## EXERCISE DATA:
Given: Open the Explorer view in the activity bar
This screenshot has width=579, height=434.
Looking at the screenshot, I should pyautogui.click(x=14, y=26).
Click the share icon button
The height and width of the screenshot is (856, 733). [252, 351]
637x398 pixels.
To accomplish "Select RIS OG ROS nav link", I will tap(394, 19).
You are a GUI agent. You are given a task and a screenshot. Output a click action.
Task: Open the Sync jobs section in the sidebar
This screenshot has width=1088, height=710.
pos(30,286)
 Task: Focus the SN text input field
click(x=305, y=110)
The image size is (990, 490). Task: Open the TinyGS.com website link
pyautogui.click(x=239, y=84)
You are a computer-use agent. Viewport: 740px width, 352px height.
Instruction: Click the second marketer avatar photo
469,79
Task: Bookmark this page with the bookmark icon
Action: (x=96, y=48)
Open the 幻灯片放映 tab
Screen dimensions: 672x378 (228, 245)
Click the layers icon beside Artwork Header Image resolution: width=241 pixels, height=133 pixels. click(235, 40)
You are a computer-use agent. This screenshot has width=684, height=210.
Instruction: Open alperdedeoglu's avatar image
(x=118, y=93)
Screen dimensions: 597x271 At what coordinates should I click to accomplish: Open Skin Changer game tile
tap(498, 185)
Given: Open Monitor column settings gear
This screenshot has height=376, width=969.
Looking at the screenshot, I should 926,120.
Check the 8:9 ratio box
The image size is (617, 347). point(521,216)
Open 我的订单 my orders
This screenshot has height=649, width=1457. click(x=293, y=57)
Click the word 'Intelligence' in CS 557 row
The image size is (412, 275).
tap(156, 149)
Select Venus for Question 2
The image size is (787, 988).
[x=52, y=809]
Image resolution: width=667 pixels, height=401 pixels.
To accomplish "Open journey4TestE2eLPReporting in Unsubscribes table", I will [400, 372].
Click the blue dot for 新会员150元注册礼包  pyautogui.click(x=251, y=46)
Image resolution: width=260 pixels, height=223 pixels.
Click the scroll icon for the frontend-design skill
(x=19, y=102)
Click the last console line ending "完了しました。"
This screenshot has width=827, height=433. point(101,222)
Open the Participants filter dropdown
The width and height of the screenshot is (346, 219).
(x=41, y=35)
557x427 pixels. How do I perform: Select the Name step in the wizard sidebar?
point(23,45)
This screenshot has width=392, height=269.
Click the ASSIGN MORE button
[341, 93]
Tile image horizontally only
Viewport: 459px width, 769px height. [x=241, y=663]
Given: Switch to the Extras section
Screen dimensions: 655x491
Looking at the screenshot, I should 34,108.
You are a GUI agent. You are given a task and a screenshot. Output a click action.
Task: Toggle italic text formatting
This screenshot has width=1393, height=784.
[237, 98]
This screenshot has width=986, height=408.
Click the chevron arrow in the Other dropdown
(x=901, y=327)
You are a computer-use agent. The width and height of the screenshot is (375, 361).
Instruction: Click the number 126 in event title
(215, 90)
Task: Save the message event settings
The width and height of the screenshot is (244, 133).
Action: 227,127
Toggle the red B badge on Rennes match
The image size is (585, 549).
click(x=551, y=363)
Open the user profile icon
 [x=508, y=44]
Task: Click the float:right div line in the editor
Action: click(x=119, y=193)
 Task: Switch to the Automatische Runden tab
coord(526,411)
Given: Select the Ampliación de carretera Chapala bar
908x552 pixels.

## WORK ORDER:
Lines holding the word "resolution" should be copied from the entries above.

## SOLVED PROBLEM:
Click the layers icon beside Artwork Header Image resolution: width=241 pixels, height=133 pixels. click(235, 40)
Image resolution: width=667 pixels, height=401 pixels.
Image resolution: width=260 pixels, height=223 pixels.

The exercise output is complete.